Siber Suçlarla Mücadelede Birleşik Cephe Oluşturma
Siber güvenlik endüstrisindeki pek çok kişi kendilerini bir yol ayrımında buldu: Ya hepsi aynı hedeflere koşan bireysel varlıklar olarak faaliyet göstermeye devam edin ya da uyumlu bir güvenlik seti altında birleşmiş olanlara katılarak siber suçlarla birleşik bir cephe olarak doğrudan mücadele etmeye başlayın. standartlar.
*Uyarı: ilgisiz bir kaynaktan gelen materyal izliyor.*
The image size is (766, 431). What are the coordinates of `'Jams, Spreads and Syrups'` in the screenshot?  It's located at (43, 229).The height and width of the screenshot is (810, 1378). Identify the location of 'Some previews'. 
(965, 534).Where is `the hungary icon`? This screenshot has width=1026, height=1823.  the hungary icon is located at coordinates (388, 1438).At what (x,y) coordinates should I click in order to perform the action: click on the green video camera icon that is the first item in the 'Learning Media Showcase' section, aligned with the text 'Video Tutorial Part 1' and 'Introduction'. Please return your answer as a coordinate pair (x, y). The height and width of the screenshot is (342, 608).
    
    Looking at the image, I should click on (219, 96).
Endüstri genelinde standartlaştırılmış çözümlerin daha fazla uygulanması, yalnızca ek endüstri standartları oluşturmakla kalmayacak, aynı zamanda şirketleri bu standartlardan sorumlu tutmaya devam edecektir. Bu tür güvenlik standartları ve yönergeleri, uyumluluk, şeffaflık ve görünürlük üzerine odaklanmıştır. Güvenlik çözümleri hakkındaki fikirlerin paylaşıldığı bir topluluğu daha da geliştirerek, kuruluşlar aynı sayfada veya buna yakın olabilir ve dolayısıyla daha güvenli bir yerde olabilir. Standartları ve çözümleri uyumlu hale getirmek, herhangi bir zamanda güvenlik durumuna daha yüksek görünürlük ve netlik getirir ve geleceğin ne getireceğine dair daha iyi bir resim çizer. Bilgisayar korsanlarının ayak uydurması daha zordur ve ek bir avantaj olarak sektör, ortaklar ve müşterilerle daha fazla şeffaflığı teşvik edebilmektedir.